__Saved data entries__.
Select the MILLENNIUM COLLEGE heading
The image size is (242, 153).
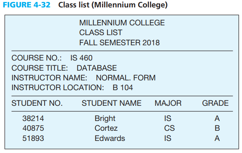click(x=122, y=23)
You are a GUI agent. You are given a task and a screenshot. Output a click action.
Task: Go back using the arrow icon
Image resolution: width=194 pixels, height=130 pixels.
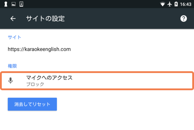13,19
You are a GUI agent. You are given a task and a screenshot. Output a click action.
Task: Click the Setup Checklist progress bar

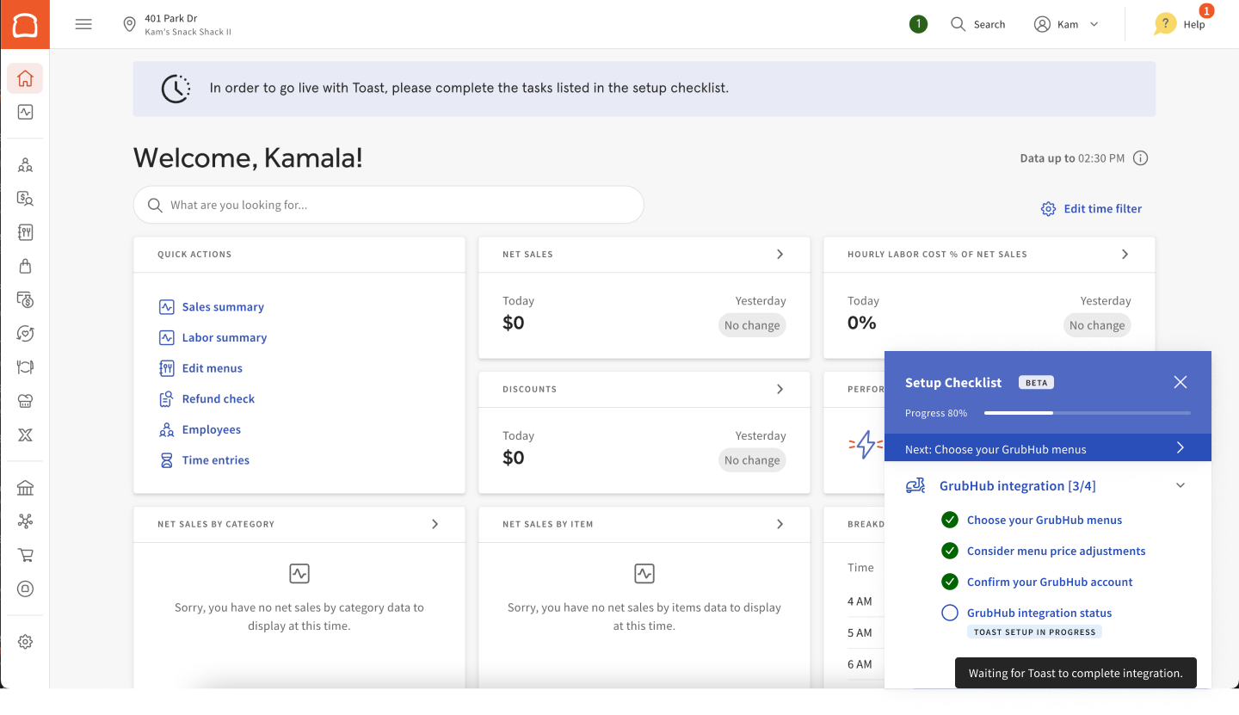[1087, 413]
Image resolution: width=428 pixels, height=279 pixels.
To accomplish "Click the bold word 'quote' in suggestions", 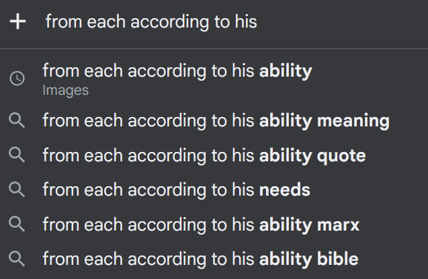I will pyautogui.click(x=341, y=156).
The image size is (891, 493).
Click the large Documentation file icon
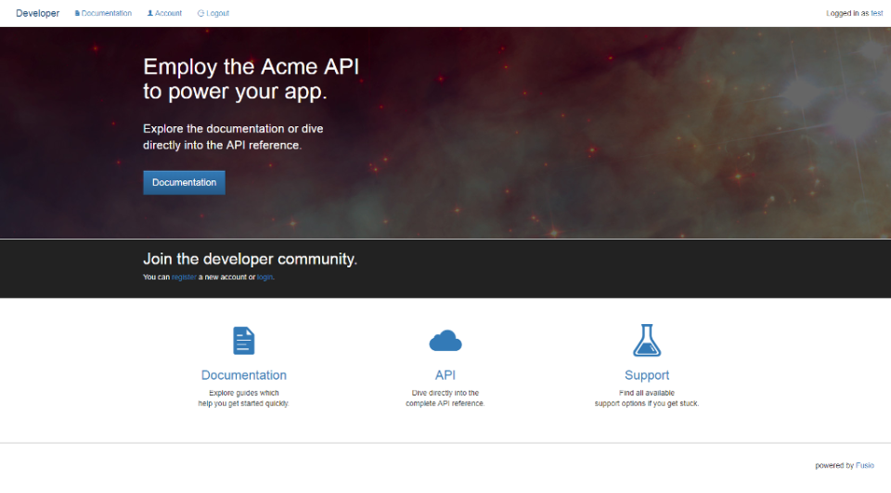[243, 341]
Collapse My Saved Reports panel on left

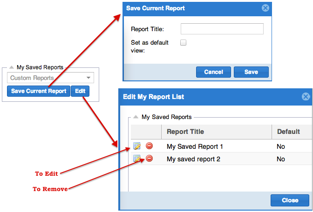click(x=12, y=67)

__TASK DETAILS__. The response must match the data line for line, from its first line through the line with "Task: Go back using the arrow icon", inclusive, and must leave out the pictures.

__RESPONSE FOR THIS EXERCISE__.
Select the MILLENNIUM COLLEGE heading
The image size is (242, 153).
click(x=122, y=23)
You are a GUI agent. You are given a task and a screenshot. Output a click action.
Task: Go back using the arrow icon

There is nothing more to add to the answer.